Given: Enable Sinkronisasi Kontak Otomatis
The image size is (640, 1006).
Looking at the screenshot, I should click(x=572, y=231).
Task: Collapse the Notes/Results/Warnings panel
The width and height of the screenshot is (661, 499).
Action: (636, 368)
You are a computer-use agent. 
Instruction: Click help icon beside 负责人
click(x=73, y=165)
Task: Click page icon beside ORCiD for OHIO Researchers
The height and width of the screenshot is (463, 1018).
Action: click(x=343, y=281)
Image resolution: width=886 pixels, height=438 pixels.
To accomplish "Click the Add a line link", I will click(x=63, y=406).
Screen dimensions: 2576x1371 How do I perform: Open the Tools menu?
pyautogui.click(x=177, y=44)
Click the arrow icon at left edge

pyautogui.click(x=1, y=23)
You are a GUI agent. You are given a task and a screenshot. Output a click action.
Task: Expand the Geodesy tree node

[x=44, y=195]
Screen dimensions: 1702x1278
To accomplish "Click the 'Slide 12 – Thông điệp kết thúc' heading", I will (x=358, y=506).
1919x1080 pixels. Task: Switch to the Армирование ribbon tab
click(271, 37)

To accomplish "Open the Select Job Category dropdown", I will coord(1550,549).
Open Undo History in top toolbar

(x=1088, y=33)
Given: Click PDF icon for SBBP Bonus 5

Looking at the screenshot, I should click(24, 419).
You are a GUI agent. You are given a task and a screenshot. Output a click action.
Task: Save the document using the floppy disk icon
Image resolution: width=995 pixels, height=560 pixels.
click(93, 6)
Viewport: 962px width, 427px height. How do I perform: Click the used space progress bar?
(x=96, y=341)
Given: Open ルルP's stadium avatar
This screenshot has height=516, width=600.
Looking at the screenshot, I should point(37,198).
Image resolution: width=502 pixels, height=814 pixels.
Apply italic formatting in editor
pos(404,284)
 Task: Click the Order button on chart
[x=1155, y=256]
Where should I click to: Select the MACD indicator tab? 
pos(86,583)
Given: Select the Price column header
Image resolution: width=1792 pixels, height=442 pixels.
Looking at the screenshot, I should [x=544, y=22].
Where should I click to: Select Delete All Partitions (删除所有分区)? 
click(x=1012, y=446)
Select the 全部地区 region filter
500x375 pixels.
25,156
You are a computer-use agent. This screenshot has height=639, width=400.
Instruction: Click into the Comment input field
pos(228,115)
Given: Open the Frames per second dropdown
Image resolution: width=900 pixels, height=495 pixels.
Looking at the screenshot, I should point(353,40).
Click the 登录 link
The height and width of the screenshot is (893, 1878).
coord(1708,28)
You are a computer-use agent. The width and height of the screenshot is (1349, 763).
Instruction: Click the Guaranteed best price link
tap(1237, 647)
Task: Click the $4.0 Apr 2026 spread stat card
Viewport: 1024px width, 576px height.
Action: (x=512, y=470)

----------------------------------------

Rewrite every line of the rows above as a numbered list, skipping the blank lines.

1. Given: Enable Sinkronisasi Kontak Otomatis
2. The image size is (640, 1006).
3. Looking at the screenshot, I should click(x=572, y=231).
4. Task: Collapse the Notes/Results/Warnings panel
5. The width and height of the screenshot is (661, 499).
6. Action: (636, 368)
7. You are a computer-use agent. 
8. Instruction: Click help icon beside 负责人
9. click(x=73, y=165)
10. Task: Click page icon beside ORCiD for OHIO Researchers
11. The height and width of the screenshot is (463, 1018).
12. Action: click(x=343, y=281)
13. Image resolution: width=886 pixels, height=438 pixels.
14. To accomplish "Click the Add a line link", I will click(x=63, y=406).
15. Screen dimensions: 2576x1371 How do I perform: Open the Tools menu?
16. pyautogui.click(x=177, y=44)
17. Click the arrow icon at left edge
18. pyautogui.click(x=1, y=23)
19. You are a GUI agent. You are given a task and a screenshot. Output a click action.
20. Task: Expand the Geodesy tree node
21. [x=44, y=195]
22. Screen dimensions: 1702x1278
23. To accomplish "Click the 'Slide 12 – Thông điệp kết thúc' heading", I will (x=358, y=506).
24. 1919x1080 pixels. Task: Switch to the Армирование ribbon tab
25. click(271, 37)
26. To accomplish "Open the Select Job Category dropdown", I will coord(1550,549).
27. Open Undo History in top toolbar
28. (x=1088, y=33)
29. Given: Click PDF icon for SBBP Bonus 5
30. Looking at the screenshot, I should click(24, 419).
31. You are a GUI agent. You are given a task and a screenshot. Output a click action.
32. Task: Save the document using the floppy disk icon
33. Image resolution: width=995 pixels, height=560 pixels.
34. click(93, 6)
35. Viewport: 962px width, 427px height. How do I perform: Click the used space progress bar?
36. (x=96, y=341)
37. Given: Open ルルP's stadium avatar
38. This screenshot has height=516, width=600.
39. Looking at the screenshot, I should point(37,198).
40. Image resolution: width=502 pixels, height=814 pixels.
41. Apply italic formatting in editor
42. pos(404,284)
43.  Task: Click the Order button on chart
44. [x=1155, y=256]
45. Where should I click to: Select the MACD indicator tab? 
46. pos(86,583)
47. Given: Select the Price column header
48. Image resolution: width=1792 pixels, height=442 pixels.
49. Looking at the screenshot, I should [x=544, y=22].
50. Where should I click to: Select Delete All Partitions (删除所有分区)? 
51. click(x=1012, y=446)
52. Select the 全部地区 region filter
53. 500x375 pixels.
54. 25,156
55. You are a computer-use agent. This screenshot has height=639, width=400.
56. Instruction: Click into the Comment input field
57. pos(228,115)
58. Given: Open the Frames per second dropdown
59. Image resolution: width=900 pixels, height=495 pixels.
60. Looking at the screenshot, I should point(353,40).
61. Click the 登录 link
62. The height and width of the screenshot is (893, 1878).
63. coord(1708,28)
64. You are a computer-use agent. The width and height of the screenshot is (1349, 763).
65. Instruction: Click the Guaranteed best price link
66. tap(1237, 647)
67. Task: Click the $4.0 Apr 2026 spread stat card
68. Viewport: 1024px width, 576px height.
69. Action: (x=512, y=470)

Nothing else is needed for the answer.